10×10
Una cuadrícula de diez por diez y tres piezas cada vez para encajar dentro. Las filas y columnas completas desaparecen y liberan espacio. Sin tiempo, sin gravedad y sin rotación: las piezas se colocan exactamente como llegan.
Cómo se juega
La cuadrícula es de 10×10 y empieza vacía. Abajo aparecen tres piezas cada vez, sacadas de un catálogo de diecinueve formas: cuadros sueltos, barras de dos a cinco, cuadrados 2×2 y 3×3, esquinas. Se arrastran a cualquier hueco libre. Colocadas las tres, llegan otras tres.
Cualquier fila o columna completamente llena desaparece y libera el espacio. La partida acaba cuando ninguna de las tres piezas en mano cabe en ningún sitio — y como las piezas no se pueden girar, eso ocurre antes de lo que parece: una barra horizontal de cinco se coloca horizontal, y punto.

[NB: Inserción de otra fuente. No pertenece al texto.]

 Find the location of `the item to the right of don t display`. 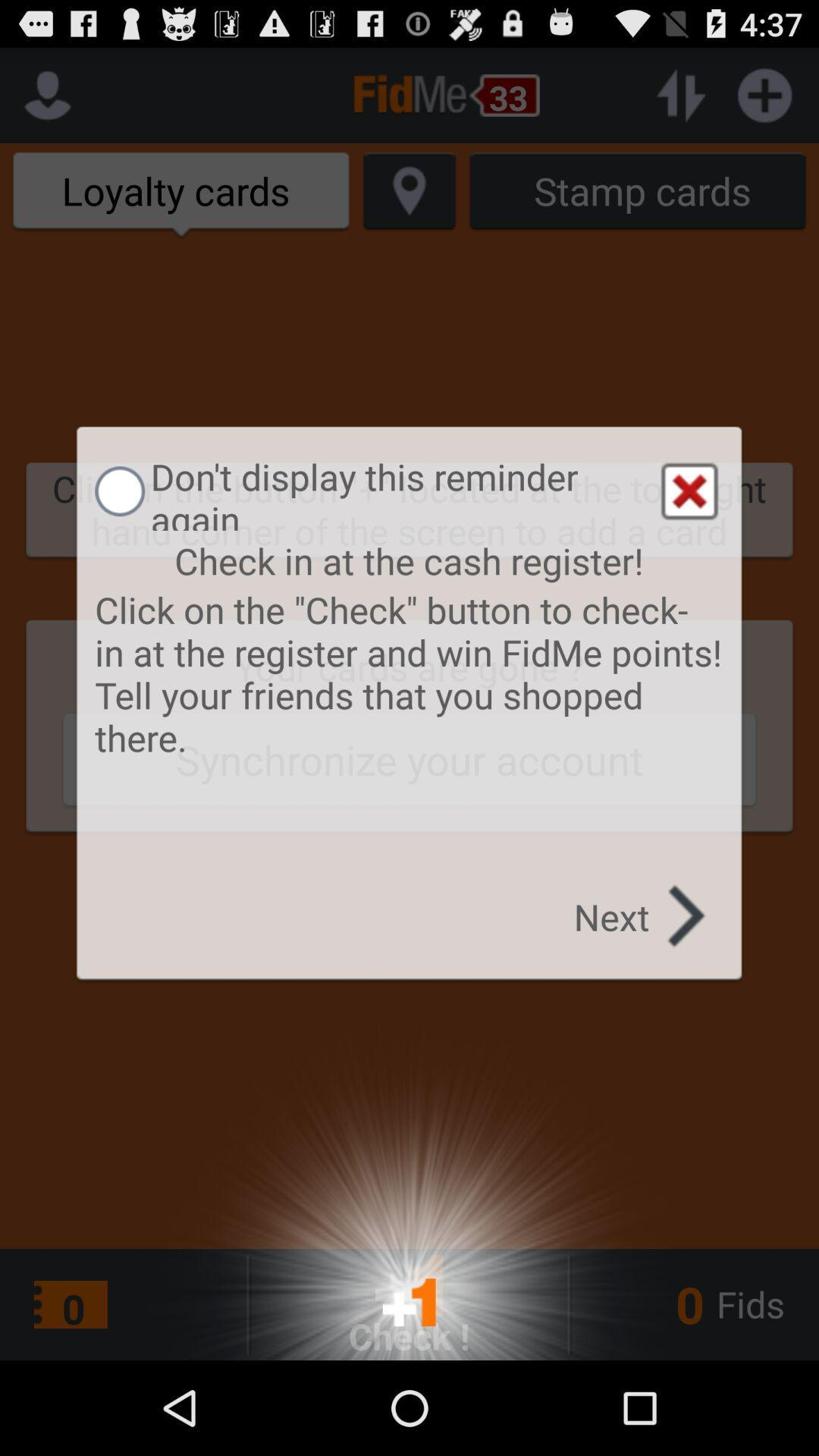

the item to the right of don t display is located at coordinates (689, 491).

La puntuación funciona así: un punto por cada casilla colocada, más el bono por las líneas eliminadas en la misma jugada. El bono no es lineal, y es la parte interesante del juego:
- 1 línea: 10 puntos
- 2 líneas juntas: 30
- 3 líneas: 60
- 4 líneas: 100
- 5 líneas: 150
Eliminar cinco líneas de una en una vale 50 puntos; eliminarlas en la misma jugada vale 150. Quien hace puntuaciones altas no juega más rápido: prepara jugadas dobles.
Hay una anulación por sesión, útil cuando una pieza cae en el sitio equivocado por un arrastre torcido. Se guarda la mejor puntuación, y una partida a medias continúa donde la dejaste.
Estrategia
Mira las tres piezas antes de colocar ninguna. Es la regla número uno. Colocar la primera donde va cómoda y luego descubrir que el cuadrado 3×3 ya no cabe es la forma estándar de perder.
El enemigo es la pieza grande. El cuadrado 3×3 y las barras de cinco necesitan espacio compacto. Tener siempre libre un área de 3×3 en algún sitio — normalmente hacia el centro — importa más que ganar diez puntos ahora.
Rellena de los bordes hacia dentro. Los bordes y las esquinas son donde las piezas pequeñas hacen menos daño: dejarlas ahí mantiene el centro limpio para las grandes.
No dejes agujeros de una casilla. Una casilla suelta entre dos piezas solo se puede rellenar con el cuadro suelto, que quizá no llegue en cinco turnos. Mejor una fila incompleta que una cuadrícula agujereada.
Prepara las líneas dobles. Una fila y una columna a las que les falta la misma casilla de cruce: el cuadro correcto ahí hace treinta puntos en vez de diez. Cuesta unos turnos de paciencia y dobla la puntuación final.
Errores típicos
- Jugar para hacer líneas cuanto antes. Las líneas no son la puntuación: son espacio. Eliminar pronto y mal deja la cuadrícula fragmentada.
- Tratar el centro como espacio cualquiera. Es la única zona que puede alojar un 3×3, y una vez ensuciada no vuelve fácilmente.
- Olvidarse de la tercera pieza. Se colocan tres antes de recibir otras: si la tercera no cabe, el turno está muerto aunque las dos primeras fueran perfectas.
Preguntas frecuentes
¿Se pueden girar las piezas?
No, y no es un descuido: es la regla que convierte esto en un problema de encaje en vez de un juego de reflejos. Cada pieza se coloca en la orientación en que llega.
¿Hay límite de tiempo?
Ninguno. Se puede mirar la cuadrícula un minuto antes de cada jugada, que es exactamente lo que conviene hacer cuando el espacio empieza a faltar.
¿Cuánto vale una partida lograda?
Mil puntos. El salto a dos mil no viene de jugadas más precisas sino de las eliminaciones múltiples: diez líneas quitadas de una en una valen 100 puntos, esas mismas diez quitadas por parejas valen 150.
¿Es el mismo juego que Tetris?
No. No hay gravedad, ni tiempo, ni rotación: lo que en Tetris es reflejo, aquí es planificación.